出典抜粋 —
金属のマーキング、溶接および切断で使用されるレーザ加工機の市場では、ビーム品質が良く、かつ小型で電力変換効率が高い光源を利用したファイバレーザへの乗り換えが加速しています。当社は、光通信用ファイバや部品で培ったコア技術をベースにファイバレーザの研究開発に注力してきました。2019年度は、高出力シングルモード・ファイバレーザで出力8kWを出力出来ることを確認し、製品化へ向け大きく前進しました。
また、こうしたフジクラのファイバレーザを支えている、半導体レーザの分野においても19年度は大きな進歩がありました。従来から高出力技術でトップを走ってきた当社は、昨年度、従来比3ポイント以上(64%→67%以上)の高効率化を達成しました。商用として世界トップレベルのこの半導体レーザを活用した高効率ファイバレーザの開発により、低消費電力社会に貢献していきます。

データ抜粋 —

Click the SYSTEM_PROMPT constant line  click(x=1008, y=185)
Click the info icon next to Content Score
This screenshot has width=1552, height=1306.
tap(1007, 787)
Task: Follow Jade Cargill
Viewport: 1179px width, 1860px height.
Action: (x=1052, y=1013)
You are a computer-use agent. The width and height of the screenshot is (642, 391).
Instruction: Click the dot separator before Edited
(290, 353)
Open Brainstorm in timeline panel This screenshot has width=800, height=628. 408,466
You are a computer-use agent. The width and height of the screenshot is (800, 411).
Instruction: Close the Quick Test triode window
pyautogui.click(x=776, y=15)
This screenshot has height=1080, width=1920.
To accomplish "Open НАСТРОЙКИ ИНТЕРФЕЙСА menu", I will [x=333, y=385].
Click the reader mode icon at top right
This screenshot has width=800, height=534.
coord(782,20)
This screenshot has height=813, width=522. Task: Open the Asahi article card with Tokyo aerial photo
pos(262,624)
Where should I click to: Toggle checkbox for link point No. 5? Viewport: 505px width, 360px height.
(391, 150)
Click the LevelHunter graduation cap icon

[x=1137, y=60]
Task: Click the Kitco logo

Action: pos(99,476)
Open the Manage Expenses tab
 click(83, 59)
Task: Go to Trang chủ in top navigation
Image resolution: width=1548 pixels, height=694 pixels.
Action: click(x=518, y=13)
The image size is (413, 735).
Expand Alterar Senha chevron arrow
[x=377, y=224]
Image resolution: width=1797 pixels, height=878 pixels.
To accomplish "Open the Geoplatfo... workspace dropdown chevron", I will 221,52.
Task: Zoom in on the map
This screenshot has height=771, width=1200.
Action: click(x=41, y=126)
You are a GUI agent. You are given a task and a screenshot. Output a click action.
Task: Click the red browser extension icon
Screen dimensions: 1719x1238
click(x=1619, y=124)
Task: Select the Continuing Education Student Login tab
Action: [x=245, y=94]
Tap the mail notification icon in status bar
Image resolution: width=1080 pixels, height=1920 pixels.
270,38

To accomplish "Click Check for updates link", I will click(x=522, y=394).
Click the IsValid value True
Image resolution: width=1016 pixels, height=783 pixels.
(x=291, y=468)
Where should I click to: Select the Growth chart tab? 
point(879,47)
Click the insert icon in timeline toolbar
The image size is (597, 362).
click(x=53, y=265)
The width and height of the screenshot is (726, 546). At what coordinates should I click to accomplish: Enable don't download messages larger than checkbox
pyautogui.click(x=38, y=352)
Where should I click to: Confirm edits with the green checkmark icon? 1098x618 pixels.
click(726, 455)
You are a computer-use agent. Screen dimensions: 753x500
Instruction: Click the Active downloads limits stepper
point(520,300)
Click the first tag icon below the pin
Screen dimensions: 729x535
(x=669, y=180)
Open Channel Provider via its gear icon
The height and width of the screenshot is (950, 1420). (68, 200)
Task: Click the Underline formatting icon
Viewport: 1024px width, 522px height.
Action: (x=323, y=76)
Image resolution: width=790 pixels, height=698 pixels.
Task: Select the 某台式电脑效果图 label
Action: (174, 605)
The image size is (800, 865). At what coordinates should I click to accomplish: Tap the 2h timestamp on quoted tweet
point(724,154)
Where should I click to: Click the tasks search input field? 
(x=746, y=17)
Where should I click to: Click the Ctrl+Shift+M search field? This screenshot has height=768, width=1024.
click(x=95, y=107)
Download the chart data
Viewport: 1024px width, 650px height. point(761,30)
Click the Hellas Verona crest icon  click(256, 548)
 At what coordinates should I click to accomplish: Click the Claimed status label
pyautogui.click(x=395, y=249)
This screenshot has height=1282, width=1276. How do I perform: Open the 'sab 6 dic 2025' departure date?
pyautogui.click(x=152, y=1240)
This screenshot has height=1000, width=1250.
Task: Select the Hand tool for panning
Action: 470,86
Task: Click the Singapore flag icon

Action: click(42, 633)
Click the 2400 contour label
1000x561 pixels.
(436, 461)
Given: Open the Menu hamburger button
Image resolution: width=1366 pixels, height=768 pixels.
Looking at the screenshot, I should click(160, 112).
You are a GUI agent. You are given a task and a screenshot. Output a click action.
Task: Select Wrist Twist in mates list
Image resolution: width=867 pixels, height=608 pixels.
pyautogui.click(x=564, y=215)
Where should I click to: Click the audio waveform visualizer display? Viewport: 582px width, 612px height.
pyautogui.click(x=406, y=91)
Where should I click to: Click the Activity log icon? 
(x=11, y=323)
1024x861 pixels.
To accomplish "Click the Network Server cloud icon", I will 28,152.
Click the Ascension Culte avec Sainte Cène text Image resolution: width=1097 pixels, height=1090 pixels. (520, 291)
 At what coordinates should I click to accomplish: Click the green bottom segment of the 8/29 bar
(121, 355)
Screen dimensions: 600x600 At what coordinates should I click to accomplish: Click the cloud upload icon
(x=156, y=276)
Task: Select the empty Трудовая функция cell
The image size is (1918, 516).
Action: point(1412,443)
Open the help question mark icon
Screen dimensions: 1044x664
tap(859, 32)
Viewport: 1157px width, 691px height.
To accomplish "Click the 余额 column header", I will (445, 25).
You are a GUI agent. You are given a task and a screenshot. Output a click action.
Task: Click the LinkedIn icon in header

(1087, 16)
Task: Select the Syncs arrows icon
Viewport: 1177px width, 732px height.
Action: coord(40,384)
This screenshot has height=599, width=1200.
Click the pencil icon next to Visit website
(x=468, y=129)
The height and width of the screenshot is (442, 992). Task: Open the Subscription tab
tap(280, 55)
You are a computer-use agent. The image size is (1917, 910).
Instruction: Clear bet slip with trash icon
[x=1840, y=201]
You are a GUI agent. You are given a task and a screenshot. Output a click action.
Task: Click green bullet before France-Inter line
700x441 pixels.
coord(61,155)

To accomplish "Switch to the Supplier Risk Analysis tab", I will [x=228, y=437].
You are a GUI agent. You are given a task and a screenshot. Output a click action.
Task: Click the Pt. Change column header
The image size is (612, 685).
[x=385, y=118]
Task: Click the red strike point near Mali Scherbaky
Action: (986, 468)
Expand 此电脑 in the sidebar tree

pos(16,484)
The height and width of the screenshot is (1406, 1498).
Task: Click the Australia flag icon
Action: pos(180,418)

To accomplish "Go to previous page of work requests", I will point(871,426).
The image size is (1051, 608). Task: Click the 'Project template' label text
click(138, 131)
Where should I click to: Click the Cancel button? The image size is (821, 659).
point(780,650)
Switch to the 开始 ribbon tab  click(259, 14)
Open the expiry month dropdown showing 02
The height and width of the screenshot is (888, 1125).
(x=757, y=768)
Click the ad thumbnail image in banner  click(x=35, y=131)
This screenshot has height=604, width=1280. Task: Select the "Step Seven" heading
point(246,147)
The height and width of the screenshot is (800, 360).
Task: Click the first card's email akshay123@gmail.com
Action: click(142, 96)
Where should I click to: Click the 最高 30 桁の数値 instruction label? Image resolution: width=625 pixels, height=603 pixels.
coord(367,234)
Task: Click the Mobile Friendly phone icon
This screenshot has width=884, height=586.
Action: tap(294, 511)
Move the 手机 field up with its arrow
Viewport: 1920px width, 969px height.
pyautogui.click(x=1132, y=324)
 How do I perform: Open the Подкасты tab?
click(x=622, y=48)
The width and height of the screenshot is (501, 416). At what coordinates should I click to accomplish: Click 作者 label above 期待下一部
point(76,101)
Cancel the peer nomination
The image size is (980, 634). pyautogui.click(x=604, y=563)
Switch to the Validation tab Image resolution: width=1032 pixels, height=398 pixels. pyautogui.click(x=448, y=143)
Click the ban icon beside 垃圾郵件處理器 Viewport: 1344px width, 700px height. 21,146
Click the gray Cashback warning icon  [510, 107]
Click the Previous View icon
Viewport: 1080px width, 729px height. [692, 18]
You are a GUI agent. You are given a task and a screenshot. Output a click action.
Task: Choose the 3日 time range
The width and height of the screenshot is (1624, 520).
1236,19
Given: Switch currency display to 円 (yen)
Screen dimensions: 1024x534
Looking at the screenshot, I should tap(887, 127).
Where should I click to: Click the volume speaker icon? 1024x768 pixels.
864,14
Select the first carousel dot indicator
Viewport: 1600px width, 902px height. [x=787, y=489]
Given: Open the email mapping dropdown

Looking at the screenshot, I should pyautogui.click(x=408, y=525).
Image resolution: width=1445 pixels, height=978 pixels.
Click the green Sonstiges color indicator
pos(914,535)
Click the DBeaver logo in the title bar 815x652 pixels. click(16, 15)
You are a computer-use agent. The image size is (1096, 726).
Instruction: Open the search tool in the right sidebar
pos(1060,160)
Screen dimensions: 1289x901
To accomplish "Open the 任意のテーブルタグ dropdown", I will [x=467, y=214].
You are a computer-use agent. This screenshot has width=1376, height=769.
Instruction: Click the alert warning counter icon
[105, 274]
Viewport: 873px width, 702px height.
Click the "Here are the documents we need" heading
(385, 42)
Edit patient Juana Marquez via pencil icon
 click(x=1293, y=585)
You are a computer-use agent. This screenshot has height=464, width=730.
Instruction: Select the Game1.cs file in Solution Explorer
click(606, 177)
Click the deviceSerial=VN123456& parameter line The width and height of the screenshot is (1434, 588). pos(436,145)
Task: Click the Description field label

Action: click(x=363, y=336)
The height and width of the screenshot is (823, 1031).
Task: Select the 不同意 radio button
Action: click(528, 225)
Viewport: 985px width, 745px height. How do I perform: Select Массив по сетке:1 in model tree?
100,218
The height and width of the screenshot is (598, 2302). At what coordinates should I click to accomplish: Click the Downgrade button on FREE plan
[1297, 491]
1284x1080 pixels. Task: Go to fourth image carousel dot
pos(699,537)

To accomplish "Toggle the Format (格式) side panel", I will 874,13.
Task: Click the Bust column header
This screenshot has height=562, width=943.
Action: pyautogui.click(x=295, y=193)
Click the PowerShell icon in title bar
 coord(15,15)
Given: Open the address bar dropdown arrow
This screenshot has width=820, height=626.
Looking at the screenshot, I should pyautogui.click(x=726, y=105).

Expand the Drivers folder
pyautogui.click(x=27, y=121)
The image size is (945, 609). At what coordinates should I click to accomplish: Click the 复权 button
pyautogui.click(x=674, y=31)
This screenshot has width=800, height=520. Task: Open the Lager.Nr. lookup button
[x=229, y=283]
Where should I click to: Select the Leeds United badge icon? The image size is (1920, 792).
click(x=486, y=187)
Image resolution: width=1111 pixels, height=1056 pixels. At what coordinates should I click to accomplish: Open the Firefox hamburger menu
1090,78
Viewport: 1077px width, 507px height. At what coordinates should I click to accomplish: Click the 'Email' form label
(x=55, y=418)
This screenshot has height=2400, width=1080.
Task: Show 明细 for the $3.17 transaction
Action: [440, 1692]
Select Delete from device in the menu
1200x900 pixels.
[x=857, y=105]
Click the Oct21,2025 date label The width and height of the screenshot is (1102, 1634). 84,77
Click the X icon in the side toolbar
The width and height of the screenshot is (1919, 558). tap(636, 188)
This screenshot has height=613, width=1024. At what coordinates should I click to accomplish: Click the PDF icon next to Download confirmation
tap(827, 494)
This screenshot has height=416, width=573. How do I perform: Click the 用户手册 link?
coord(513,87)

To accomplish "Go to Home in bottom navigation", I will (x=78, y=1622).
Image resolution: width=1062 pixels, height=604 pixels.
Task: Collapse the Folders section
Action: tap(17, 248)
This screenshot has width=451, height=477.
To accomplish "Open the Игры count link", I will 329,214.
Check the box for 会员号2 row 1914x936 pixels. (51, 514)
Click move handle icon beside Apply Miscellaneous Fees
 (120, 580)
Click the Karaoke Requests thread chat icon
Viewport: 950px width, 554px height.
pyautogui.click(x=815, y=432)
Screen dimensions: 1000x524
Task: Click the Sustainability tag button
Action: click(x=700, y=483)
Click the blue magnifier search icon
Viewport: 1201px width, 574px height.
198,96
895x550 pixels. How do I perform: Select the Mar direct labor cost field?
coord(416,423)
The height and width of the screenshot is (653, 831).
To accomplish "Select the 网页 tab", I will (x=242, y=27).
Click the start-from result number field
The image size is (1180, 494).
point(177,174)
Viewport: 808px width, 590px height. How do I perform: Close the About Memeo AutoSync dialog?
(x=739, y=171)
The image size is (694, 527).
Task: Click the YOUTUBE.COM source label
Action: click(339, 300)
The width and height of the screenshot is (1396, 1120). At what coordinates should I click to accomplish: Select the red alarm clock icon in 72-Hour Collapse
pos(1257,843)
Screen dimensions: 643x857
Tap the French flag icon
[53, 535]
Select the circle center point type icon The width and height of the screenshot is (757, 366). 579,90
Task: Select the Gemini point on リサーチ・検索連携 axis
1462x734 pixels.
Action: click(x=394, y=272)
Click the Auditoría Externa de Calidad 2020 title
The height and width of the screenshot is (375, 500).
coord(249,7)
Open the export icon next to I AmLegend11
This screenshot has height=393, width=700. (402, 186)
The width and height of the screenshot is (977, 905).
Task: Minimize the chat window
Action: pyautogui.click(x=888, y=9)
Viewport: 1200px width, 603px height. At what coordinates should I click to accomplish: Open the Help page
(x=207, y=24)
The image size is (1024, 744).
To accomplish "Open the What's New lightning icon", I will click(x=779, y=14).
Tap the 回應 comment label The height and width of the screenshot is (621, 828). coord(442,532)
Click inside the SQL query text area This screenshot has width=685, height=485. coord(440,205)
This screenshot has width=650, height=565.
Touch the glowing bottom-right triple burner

演習課題 —
(1) ファイバレーザに関する本文から、「金属のマーキング、溶接および」から「化へ向け大きく前進しました。」までを、両端の語句も含めて一字一句変えずに引用してください。
(2) ファイバレーザに関する本文によると、当社の半導体レーザは昨年度、効率が何％から何％以上に向上しましたか。
(3) ファイバレーザに関する本文で、レーザ加工機が金属に対して使われる用途をすべて挙げてください。
解答には本文だけを用いてください。

解答一覧 —
(1)
金属のマーキング、溶接および切断で使用されるレーザ加工機の市場では、ビーム品質が良く、かつ小型で電力変換効率が高い光源を利用したファイバレーザへの乗り換えが加速しています。当社は、光通信用ファイバや部品で培ったコア技術をベースにファイバレーザの研究開発に注力してきました。2019年度は、高出力シングルモード・ファイバレーザで出力8kWを出力出来ることを確認し、製品化へ向け大きく前進しました。

(2) 64%から67%以上に向上しました。

(3) マーキング、溶接、切断の三つです。